I'm on a medication to treat depression: lamotrigine, which tends to be used on bipolar patients.

I've been on it for a year and a half after having resisted drugs for years.

I don't feel like myself anymore. I mean, the changes are good--I'm more functional, less tearful, less suicidal. But my memory is bad, and I feel like my emotions are being "controlled" in a way I don't like.

Of course I'm grateful that I'm more productive than I've ever been, andmore importantlyI'm less an-again-off-again mother. But on the other hand my old self was my "real" self and I'm beginning to resent the medications.

I know that for most people, especially those with PND, drugs bring them back to their 'real' self, but for me it feels the opposite. Anyone else?

OP posts:
littlewoman · 09/07/2008 10:45

AD's make me very calm, which is not an integral part of my real personality. I am naturally hyper, which is linked to anxiety, and a desire to please and be liked.

What parts of your 'real' personality do you feel are missing, Neighbour?

neighbour · 09/07/2008 11:54

Thanks for your response, lw.

I used to feel things with a lot of intensity. Often it was horrible, because it was like every moment was freeze-framed, and I could almost "see" loss as it was happening. I know I was quite ill: often had to duck into loos to have a cry, or fell apart at my kids' plays and concerts and so forth. I mean: it was not a realistic way to live, or to be a mother, and I found it almost impossible to sustain that level of emotion on a constant basis, and was always trying to think of ways out of it.

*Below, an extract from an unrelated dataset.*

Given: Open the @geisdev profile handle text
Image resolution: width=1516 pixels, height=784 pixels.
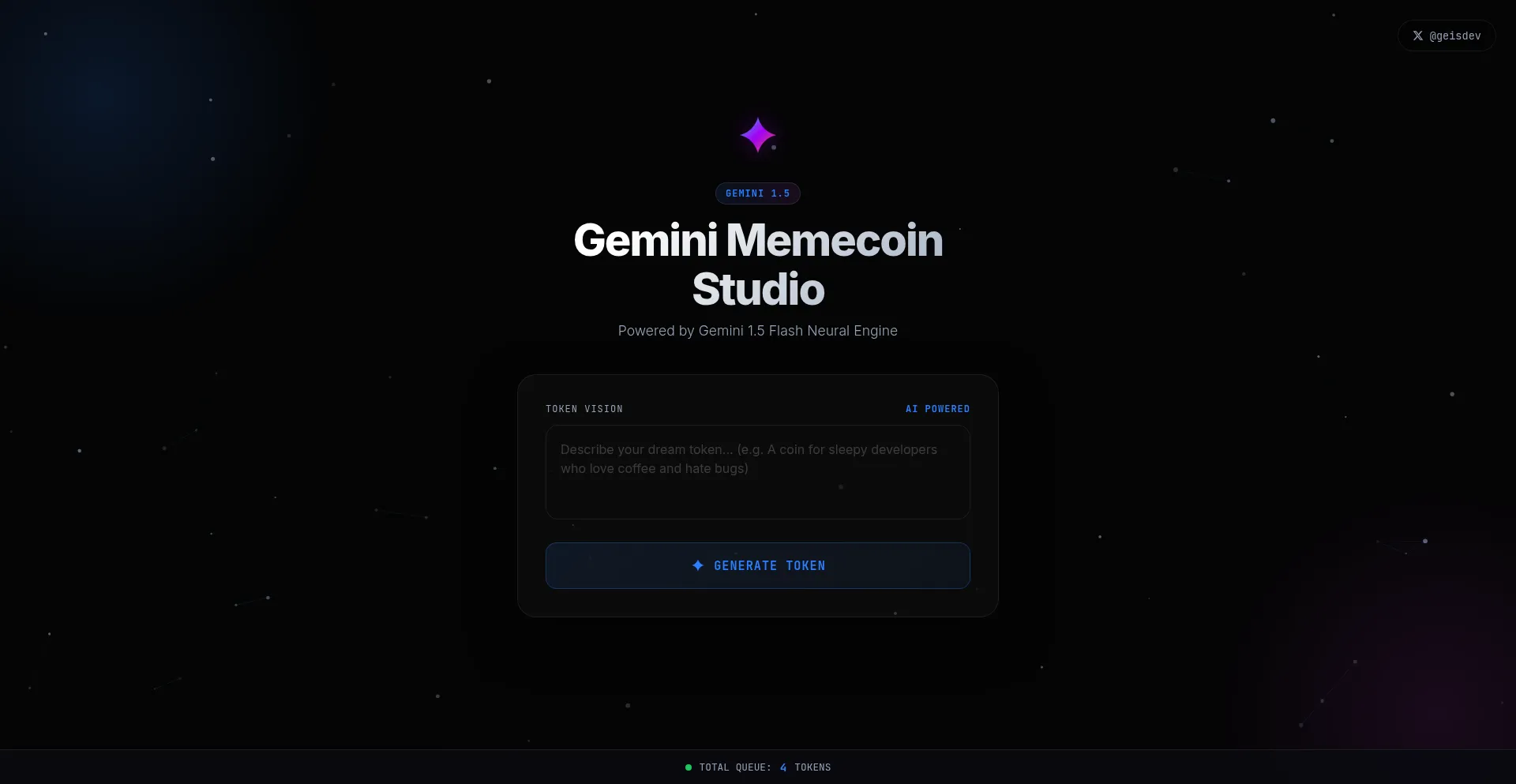Looking at the screenshot, I should 1455,36.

But on the other hand I miss it. It helped my work. I haven't lost my creativity, and if anything i work more now than I ever did, but it's different. Nowadays I see something and it doesn't make me cry, and I can't understand why it doesn't, but I don't feel relieved that it doesn't. I don't have that feeling that others have on ADs who say things like "Suddenly the fog lifted and everything was clear again."

But as for you: it makes total sense that ADs make you a more authentic version of you, given what you said.

OP posts:
Acinonyx · 09/07/2008 12:23

I have been on mood stablisers and ADs for depression/rapid cycling bipolar and felt jsut as you describe. It's a judgement call between functioning well as the old self or better as the new self. I think a lot of us have a personal benchmark - and when things get below a certain level of functioning/tolerence then we opt for the 'improved' self. But you're right - it's not the same, and I have read that many people treated for BP feel like that.